Time Team site reports

So Time Team may be on its last legs if some reports are to be believed – but then again maybe not. Either way, I’ve always wondered why when so many of their excavations discover things of “national importance” so few of them are published in print or digital journals. I’d started to worry that there was a mountain of excavation archives gathering dust in Phil’s shed or under Stewart’s bed. However, I found that all are the subject of “grey literature” reports put together by Wessex Archaeology, and that those for most of the digs from the past nine series at least can be read and downloaded for free from its website – click here.

Taking a report as both a typical example as well as of personal interest (not to mention one of those sites of national significance) is that for their excavation of part of a high-status early- to mid-Anglo-Saxon settlement near Sutton Courtenay in Oxfordshire (formerly Berkshire). I imagine in this will be the subject of a full report in due course; an earlier excavation targeting an outlying hall-like building in the same complex was published a few years ago (H. Hamerow, C. Hayden & G. Hey, ‘Anglo-Saxon and earlier settlement near Drayton Road, Sutton Courtenay, Berkshire’, The Archaeological Journal, 164 (2008), 109-96). You may also like to read the lovely Helen Geake’s piece on the background to the excavation and what was found.

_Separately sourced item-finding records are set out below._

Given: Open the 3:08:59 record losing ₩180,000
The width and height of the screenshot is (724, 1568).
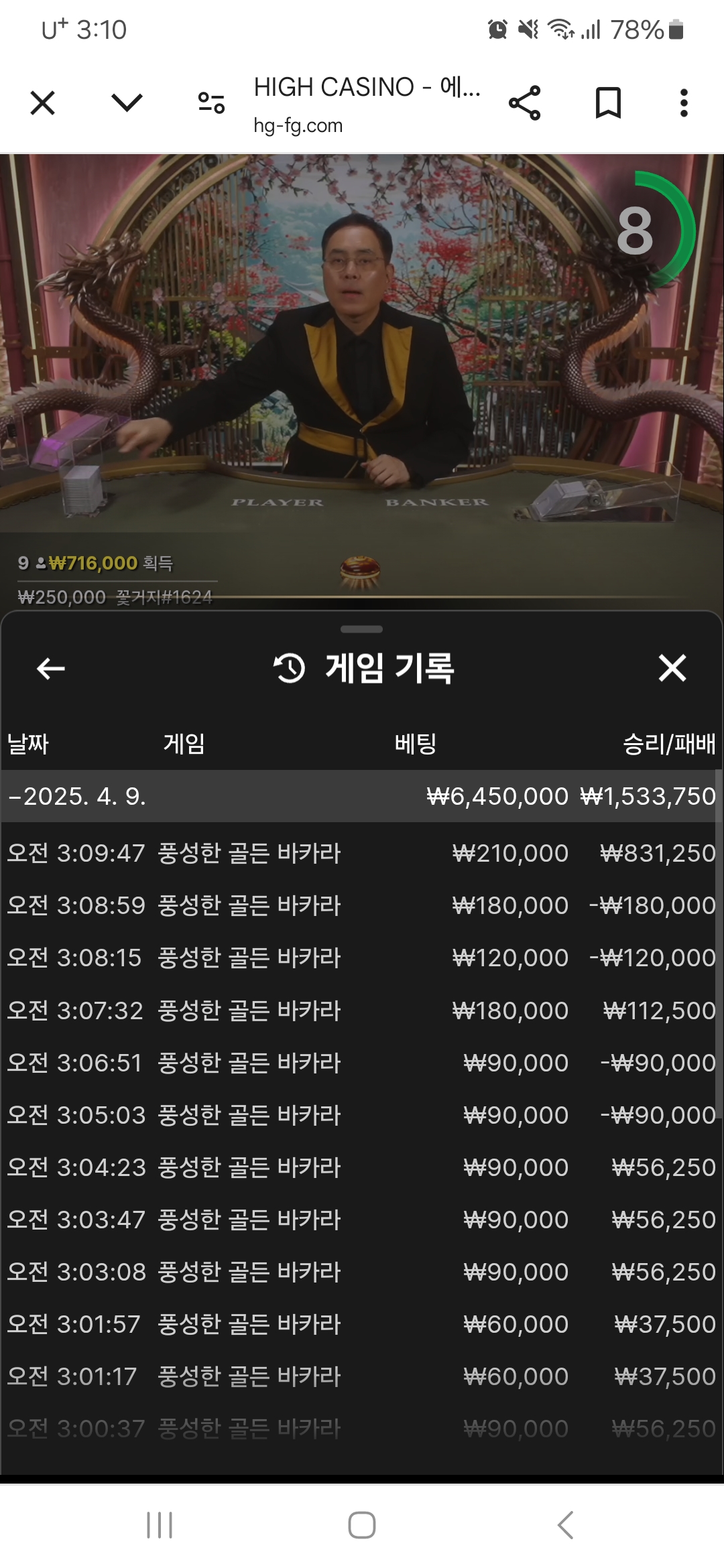Looking at the screenshot, I should click(362, 905).
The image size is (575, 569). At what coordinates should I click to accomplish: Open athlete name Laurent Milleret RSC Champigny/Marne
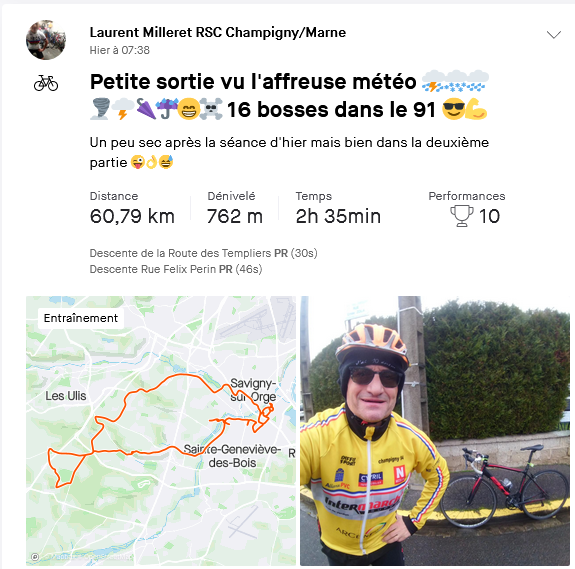[218, 32]
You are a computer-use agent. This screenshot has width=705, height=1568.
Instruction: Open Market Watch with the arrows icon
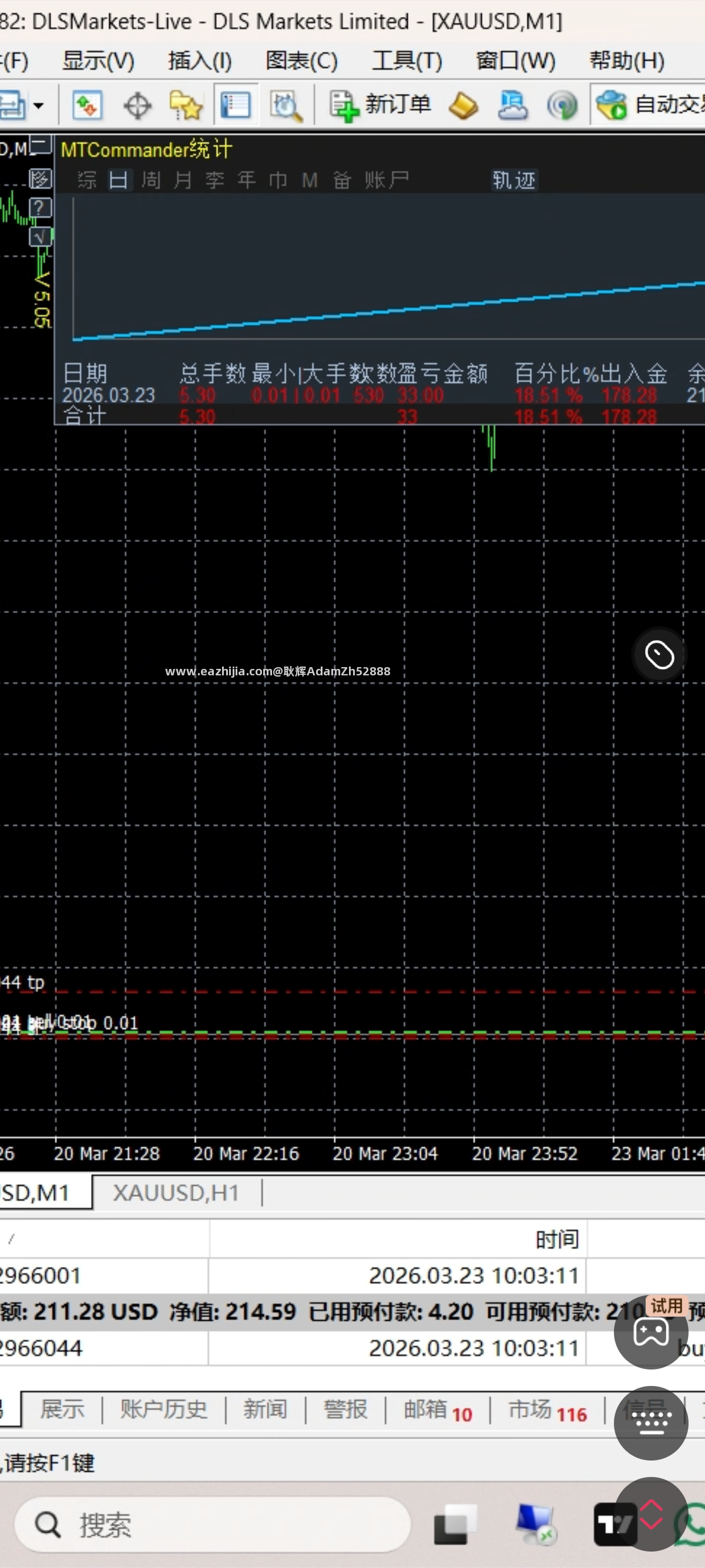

Choosing the Sutton Courtenay dig also lets me share links to a brace of  exciting-sounding research project currently being undertaken in the same area. The first, The Origins of Wessex: uncovering the kingdom of the Gewisse run under the auspices of the University of Oxford School of Archaeology, is of particular relevance to the period in which the Sutton Courtenay settlement was developing. The second, The South Oxfordshire Project, is a broader examination of another part of the Thames Valley and its surroundings, with a current focus on Benson, another important location in the Anglo-Saxon period. I’ll be keeping tabs on both, and encourage anyone interested in landscape and settlement archaeology to do likewise. Lucky Oxfordshire.